---------- Listed entries ----------

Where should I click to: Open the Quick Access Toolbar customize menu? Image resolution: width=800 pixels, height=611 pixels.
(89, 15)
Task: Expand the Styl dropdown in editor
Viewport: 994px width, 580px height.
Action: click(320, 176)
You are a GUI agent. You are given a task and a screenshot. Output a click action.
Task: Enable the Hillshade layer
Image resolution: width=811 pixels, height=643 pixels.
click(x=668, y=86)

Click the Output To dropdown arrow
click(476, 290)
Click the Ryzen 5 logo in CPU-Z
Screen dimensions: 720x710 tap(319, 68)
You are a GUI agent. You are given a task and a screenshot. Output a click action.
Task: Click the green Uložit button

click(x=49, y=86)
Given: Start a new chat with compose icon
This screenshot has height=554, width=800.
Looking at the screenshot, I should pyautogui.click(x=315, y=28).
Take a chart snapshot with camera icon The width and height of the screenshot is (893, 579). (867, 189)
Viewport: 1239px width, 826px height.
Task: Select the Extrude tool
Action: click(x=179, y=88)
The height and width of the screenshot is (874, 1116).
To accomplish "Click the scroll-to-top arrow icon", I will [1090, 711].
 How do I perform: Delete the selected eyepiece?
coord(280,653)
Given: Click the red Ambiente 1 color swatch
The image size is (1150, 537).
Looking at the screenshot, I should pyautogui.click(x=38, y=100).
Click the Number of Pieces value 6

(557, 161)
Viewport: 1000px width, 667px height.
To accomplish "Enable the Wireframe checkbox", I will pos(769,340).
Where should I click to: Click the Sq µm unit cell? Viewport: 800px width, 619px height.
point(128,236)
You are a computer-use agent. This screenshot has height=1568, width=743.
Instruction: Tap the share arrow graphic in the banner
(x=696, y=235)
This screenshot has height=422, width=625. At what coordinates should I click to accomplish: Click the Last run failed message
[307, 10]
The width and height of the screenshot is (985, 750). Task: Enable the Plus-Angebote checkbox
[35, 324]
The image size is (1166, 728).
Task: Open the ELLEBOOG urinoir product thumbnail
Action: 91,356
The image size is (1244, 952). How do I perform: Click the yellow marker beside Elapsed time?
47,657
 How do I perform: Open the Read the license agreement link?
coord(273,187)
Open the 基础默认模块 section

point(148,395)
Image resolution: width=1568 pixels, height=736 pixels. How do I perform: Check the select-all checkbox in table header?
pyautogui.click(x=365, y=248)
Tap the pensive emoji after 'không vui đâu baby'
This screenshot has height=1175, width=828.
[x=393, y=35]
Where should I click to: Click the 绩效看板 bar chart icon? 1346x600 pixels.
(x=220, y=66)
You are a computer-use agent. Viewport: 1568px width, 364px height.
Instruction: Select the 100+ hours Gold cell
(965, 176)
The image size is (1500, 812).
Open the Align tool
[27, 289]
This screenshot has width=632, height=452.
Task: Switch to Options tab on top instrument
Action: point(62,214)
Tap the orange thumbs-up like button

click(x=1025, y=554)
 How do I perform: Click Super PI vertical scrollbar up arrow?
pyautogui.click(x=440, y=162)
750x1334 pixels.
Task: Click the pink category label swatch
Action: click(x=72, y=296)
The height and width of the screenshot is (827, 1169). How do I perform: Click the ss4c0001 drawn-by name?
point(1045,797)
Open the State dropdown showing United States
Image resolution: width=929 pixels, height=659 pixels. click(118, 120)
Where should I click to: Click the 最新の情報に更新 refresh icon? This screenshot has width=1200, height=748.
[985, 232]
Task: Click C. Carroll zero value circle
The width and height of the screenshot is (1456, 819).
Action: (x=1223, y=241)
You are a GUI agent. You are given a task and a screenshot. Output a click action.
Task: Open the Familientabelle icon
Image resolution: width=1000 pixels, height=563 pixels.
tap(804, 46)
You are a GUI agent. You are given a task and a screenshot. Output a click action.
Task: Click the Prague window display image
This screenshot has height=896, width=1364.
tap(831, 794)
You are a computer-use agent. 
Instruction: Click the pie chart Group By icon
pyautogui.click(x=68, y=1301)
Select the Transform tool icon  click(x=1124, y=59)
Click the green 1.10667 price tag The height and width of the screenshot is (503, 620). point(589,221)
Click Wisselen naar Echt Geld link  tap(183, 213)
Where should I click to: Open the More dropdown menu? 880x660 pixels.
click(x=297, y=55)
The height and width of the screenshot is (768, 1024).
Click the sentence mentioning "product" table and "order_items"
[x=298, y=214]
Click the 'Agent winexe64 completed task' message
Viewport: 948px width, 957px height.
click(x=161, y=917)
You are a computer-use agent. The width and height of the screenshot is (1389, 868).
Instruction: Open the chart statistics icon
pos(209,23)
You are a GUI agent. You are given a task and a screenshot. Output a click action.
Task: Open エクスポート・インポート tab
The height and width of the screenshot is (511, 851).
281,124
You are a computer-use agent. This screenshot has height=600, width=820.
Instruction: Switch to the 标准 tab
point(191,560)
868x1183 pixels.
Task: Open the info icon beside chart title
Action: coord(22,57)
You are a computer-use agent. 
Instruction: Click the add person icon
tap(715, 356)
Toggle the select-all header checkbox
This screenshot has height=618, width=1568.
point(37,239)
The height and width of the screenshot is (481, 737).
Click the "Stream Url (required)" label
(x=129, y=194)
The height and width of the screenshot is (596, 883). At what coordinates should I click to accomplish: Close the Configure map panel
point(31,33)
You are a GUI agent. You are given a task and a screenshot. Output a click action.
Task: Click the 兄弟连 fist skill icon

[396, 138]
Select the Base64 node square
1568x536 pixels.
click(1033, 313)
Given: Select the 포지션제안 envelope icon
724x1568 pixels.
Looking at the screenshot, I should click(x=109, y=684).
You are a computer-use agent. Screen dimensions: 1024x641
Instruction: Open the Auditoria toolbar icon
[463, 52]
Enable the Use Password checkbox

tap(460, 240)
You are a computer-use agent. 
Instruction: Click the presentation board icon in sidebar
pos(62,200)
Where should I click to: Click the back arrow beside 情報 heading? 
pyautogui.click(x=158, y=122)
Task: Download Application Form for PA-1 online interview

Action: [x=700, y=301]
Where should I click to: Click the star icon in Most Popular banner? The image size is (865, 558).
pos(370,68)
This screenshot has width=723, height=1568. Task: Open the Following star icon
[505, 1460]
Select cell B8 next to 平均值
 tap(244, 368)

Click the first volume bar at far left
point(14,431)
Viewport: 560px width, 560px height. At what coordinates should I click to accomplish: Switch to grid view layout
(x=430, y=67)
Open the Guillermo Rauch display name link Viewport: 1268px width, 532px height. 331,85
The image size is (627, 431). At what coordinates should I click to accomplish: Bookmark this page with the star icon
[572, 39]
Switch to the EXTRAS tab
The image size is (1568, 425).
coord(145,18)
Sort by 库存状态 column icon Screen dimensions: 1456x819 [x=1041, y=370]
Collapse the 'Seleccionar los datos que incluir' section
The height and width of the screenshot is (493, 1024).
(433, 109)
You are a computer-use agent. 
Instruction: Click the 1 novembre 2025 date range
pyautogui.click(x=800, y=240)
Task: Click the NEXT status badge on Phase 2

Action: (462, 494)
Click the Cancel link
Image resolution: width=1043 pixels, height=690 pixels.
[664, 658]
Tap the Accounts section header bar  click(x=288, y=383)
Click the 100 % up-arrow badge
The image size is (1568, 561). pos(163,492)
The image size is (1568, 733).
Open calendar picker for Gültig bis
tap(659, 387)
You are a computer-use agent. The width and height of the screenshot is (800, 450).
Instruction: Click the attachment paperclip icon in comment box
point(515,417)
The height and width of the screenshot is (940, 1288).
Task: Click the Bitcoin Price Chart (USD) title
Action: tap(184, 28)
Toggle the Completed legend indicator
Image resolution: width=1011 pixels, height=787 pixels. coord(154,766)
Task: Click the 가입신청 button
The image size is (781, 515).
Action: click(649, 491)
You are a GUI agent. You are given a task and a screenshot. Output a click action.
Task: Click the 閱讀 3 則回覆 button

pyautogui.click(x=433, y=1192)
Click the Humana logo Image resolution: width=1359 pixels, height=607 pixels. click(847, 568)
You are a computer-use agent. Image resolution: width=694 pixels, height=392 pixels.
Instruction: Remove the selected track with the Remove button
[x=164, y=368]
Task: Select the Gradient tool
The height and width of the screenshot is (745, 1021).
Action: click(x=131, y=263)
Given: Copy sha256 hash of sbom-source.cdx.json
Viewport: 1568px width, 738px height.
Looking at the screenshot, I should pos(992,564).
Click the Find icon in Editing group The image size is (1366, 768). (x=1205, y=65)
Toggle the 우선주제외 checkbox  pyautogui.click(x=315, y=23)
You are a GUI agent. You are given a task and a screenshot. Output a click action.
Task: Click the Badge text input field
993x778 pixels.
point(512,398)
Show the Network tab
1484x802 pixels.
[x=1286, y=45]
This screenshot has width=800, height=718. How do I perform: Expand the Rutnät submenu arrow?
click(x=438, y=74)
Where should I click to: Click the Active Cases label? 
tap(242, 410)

----------

## Work order
Set down exactly, and only, the lines of the data above from the line containing "Where should I click to: Click the Active" through the last one.

## Answer section
Where should I click to: Click the Active Cases label? 
tap(242, 410)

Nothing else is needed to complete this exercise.